Proliferation of open educational resources

Mid-term trend: driving technology adoption in higher education for three to five years

Defined as “teaching, learning, and research resources that reside in the public domain or have been released under an intellectual property license that permits their free use and re-purposing by others,” open educational resources have momentum behind them, the report says.

The Massachusetts Institute of Technology founded the MIT OpenCourseWare initiative in 2001, it explains, “making MIT instruction materials for over 2,200 of its courses available online, free of charge”. Other universities, including Carnegie Mellon University and Harvard University, have since developed their own open learning initiatives, and the report highlights Mexico’s Tecnológico de Monterrey, which has been “compiling and sharing OER through ‘Temoa’, an online portal with over 500,000 learning materials”.

The North-West OER Network, led by the Centre for Excellence in Teaching and Learning at Manchester Metropolitan University, is also singled out.

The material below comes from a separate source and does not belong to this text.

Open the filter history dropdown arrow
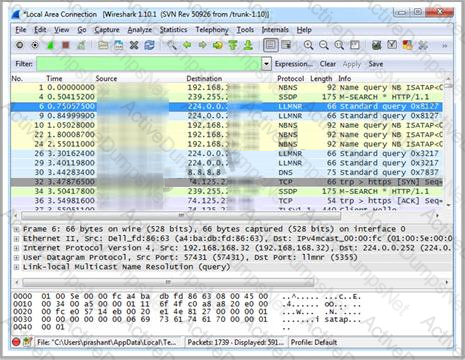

The project encourages collaboration between 13 higher education institutions in the North-West, which has encouraged learners to participate in Google Hangouts (online meetings) and share their thoughts on Twitter.


Increasing use of blended learning

Short-term trend: driving technology adoption in higher education for the next one to two years

Blended learning, whereby teaching utilises a mixture of online and in-person methods, has been around for some time, but recent developments are “upping the ante”, the Horizon report states.

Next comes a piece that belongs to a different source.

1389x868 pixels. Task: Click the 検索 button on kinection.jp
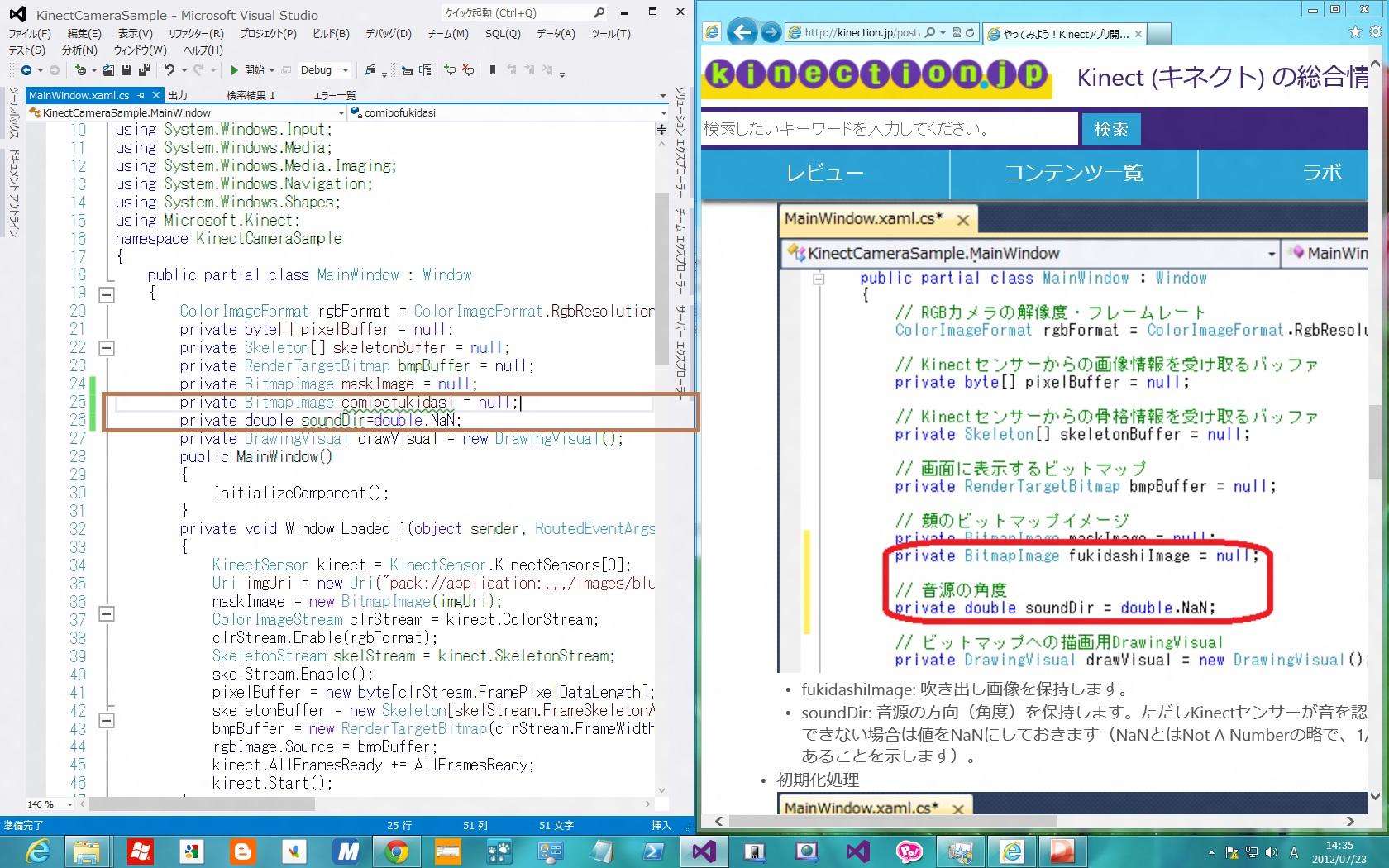(x=1110, y=129)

Digital environments are now “widely considered to be ripe for new ideas, services, and products”, it says, with “recent focus in many education circles on the rapid rise and burnout of massive open online courses (Moocs)” leading to the view that these sorts of offerings “may be fad-like”.

“However, progress in learning analytics; adaptive learning; and a combination of cutting-edge asynchronous and synchronous tools will continue to advance the state of online learning and keep it compelling,” it adds.

In one example, the report says that the University of Central Florida examined face-to-face, blended, and fully online models and found that “blended approaches were most successful in ‘unbundling’ the classroom — students felt that instructors were more accessible when learning materials and discussion forums were placed online and there was altogether more persistent communication through the use of virtual learning environments”.


Redesigning learning spaces

Short-term trend: driving technology adoption in higher education for the next one to two years

According to the report, more universities are helping to facilitate “emerging models of education” such as the flipped classroom, whereby content is delivered online and lecturers use contact time to discuss and explain rather than to disseminate knowledge.

In some institutions, wireless bandwidth is being upgraded to allow web conferencing and other methods of remote communication, while “large displays and screens are being installed to enable collaboration on digital projects”.

As a result, university classrooms will “start to resemble real-world work and social environments that facilitate organic interactions and cross-disciplinary problem solving”.

Australia’s University of Western Sydney is given as an example of a university that has updated its curriculum. “By 2016, all undergraduate courses will be offered in blended form,” the Horizon report explains. “To support this new structure, the university created collaborative learning spaces that support group activities outside of classroom settings through mobile furniture, dual projection screens, and maximized wall-writing surfaces.”

George Washington University in the US has developed a “Nursing Simulation Lab”, the report points out, which is an “experiential learning space designed to provide a more realistic learning laboratory that mimics the actual hospital environment”.